* [What you need to do]
While leaving the pictures out, set down only the lines from the one with "Like Ada Pong's Thankuuu reply" through the end of the records, exactly as they stand.

(Records from a dataset)
# # # # # # #
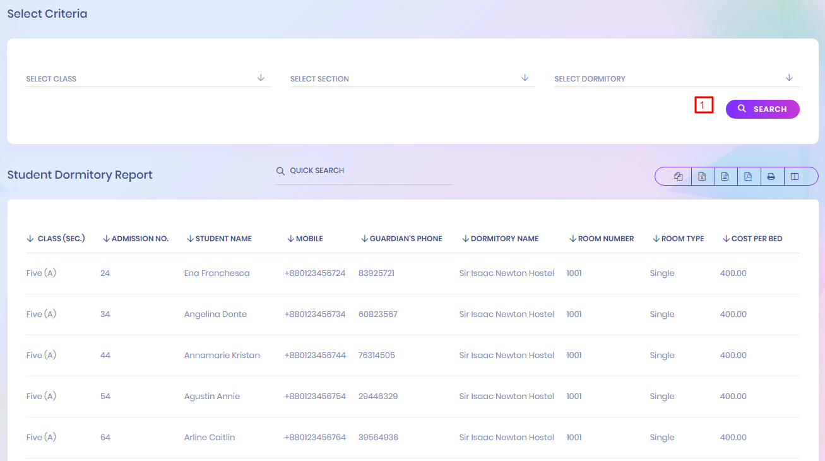Sort by Class (Sec.) column arrow
The width and height of the screenshot is (825, 461).
pyautogui.click(x=30, y=239)
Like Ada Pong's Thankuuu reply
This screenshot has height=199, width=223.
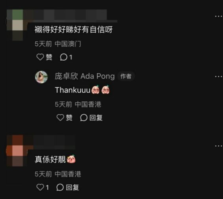(x=64, y=117)
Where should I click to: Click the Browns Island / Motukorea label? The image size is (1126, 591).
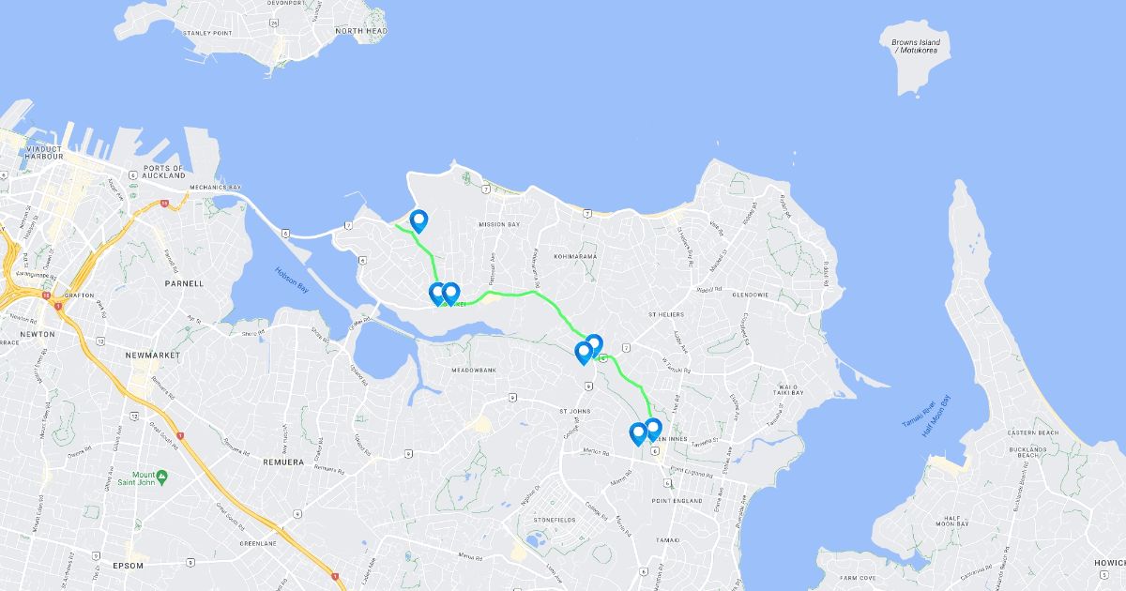(917, 46)
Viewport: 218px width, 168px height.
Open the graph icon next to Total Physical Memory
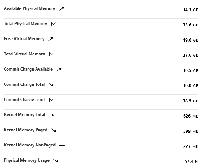53,24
# # # # # # #
* [Expected output]
Like Ada Pong's Thankuuu reply
This screenshot has height=199, width=223.
(x=64, y=117)
Where should I click to: Click the Browns Island / Motukorea label? The image size is (1126, 591).
(917, 46)
Viewport: 218px width, 168px height.
Open the graph icon next to Total Physical Memory
53,24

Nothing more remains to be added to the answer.